Now that the financial questions behind this network construction are out of the way, we can describe how Los Angeles city residents can gain the open access network described by the LACBN goals, without giving away any more infrastructure monopolies to incumbent selfish anti-competitive interests or other lobbyists. We can do this by encouraging neighborhoods to form member-owned or nonprofit cooperatives, to build their own neighborhood networks out to municipal institution connection points. Los Angeles ITA can form peering and transit agreements with these local community networks directly. Rather than offering global Internet transit services directly, perhaps our city government can just offer its unused excess fiber and transit capacity for free instead, to connect neighborhood networks back to competitive carrier neutral hotel facilities where global transit providers already compete for broadband traffic demand.

Due to the bursty and rarely peaking nature of all Internet traffic, any fixed node traffic network (including municipal internal networks) will always have capacity to spare. Internal traffic can be secured via end-to-end encryption and quality of service (QoS) policies, both which can be automated entirely within the network’s router infrastructure. With municipal and safety department traffic thus protected, it will always be safe to provide any spare capacity to adjacent residential and small business networks of any size.

In addition, bulk cable installation is usually more cost effective at industry standardized wire counts per bundle. For example, a bundle of 8 optical fibers is likely composed of 2x 4-fiber cables taped together, which actually costs more to procure and install an equivalent length of pre-bundled 12-fiber cable. This means any installed fibers or other wire bundles in the city’s municipal network are likely to have spare unconnected lines, which can be offered to all adjacent networks just like any other dark fiber service at negligible to zero additional cost to the municipal network construction.

One problem remains:

How do we encourage and assist Los Angeles neighborhoods to build their own locally operated and self-determined networks, to connect them with the closest adjacent municipal institution network nodes?

The core mission of Data Roads Foundation is to encourage and assist neighbors to build their own locally self-determined networks all over the world, and to openly peer with each other until we have one giant global mesh, which will operate in parallel the multinational corporate network we call “the Internet” today. We have a few development methods that seem appropriate to share with you here:

1. Build on the concepts Homes With Tails and Neighbors With Meshes.

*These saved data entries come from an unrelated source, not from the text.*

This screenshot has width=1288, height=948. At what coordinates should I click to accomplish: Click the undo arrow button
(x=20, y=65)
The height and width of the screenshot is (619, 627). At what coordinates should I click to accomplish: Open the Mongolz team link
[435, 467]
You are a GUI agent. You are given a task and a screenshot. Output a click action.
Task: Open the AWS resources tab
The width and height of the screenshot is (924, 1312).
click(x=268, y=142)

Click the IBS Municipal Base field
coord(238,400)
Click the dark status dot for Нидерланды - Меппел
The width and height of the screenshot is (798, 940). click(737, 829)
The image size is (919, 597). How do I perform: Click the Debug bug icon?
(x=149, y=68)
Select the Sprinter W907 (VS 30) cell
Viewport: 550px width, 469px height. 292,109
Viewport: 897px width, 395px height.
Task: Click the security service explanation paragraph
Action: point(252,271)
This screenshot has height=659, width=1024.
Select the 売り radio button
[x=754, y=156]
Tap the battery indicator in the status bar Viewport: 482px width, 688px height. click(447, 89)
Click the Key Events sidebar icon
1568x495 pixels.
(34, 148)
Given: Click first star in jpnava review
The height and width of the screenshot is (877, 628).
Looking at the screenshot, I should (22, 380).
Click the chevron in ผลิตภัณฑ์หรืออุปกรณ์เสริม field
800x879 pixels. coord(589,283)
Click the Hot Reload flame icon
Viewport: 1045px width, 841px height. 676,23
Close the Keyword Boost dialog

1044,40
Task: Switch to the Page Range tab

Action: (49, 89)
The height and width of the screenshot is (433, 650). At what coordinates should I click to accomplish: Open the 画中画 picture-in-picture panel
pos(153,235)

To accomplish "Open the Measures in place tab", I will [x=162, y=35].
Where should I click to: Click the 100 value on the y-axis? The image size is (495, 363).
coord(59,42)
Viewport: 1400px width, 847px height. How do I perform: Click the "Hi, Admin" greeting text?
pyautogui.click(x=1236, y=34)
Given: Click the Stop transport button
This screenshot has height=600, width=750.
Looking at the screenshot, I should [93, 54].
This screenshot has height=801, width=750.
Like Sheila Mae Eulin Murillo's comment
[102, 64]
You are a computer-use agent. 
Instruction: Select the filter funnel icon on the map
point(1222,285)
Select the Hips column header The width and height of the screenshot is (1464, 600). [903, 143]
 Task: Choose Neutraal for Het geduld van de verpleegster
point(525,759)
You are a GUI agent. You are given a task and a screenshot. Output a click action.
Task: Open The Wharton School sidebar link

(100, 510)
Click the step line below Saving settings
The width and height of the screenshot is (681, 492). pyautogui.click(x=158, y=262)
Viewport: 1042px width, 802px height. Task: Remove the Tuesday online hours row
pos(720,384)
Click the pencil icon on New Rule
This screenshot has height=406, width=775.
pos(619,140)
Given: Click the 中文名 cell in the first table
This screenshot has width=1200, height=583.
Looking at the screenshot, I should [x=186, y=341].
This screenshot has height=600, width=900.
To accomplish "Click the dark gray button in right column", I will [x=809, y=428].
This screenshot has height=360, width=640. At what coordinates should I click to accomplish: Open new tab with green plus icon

Homes With Tails is a network infrastructure development concept put forward by Tim Wu and Derek Slater in 2008. Their proposal described a system of homeowner procured optical fiber “tails” which connect them to competitive Internet transit provider hub stations directly.
A local Data Roads Foundation supported network project, Northeast Los Angeles Infrastructure Service Cooperative (NELA-ISC.Net), was founded in 2010 with a similar concept in mind: Neighbors With Meshes. Mesh topology networks are completely channel medium agnostic. They can utilize long distance fiber, medium distance copper, and multi-band wireless connections — all connecting simultaneously to the same router hardware at each node. They can be installed and connected over each home and land owners’ resources without any additional rights-of-way impacts.
Both concepts posit a community network construction option which obviates the Big Telco myth of “the last mile problem”, by allowing home and land owners also own and maintain their community’s first mile of network infrastructure. This community infrastructure would eventually allow residents and small businesses to connect with competitive Internet carrier offices directly, where an open and competitive market between Internet transit services already exists today. This eliminates the biggest cost problem with current US residential networks: the lines connecting landowners to competitive transit providers are all monopolized and rented out by local channel operators. One monopoly provider per wire type or radio frequency channel exists in nearly 100% of North American Internet access markets today. Each of these wires or broadband channels can be multiplexed or load-balanced into a single virtual connection, so they never serve as competitive market substitutes — only as complementary or redundant interconnected services.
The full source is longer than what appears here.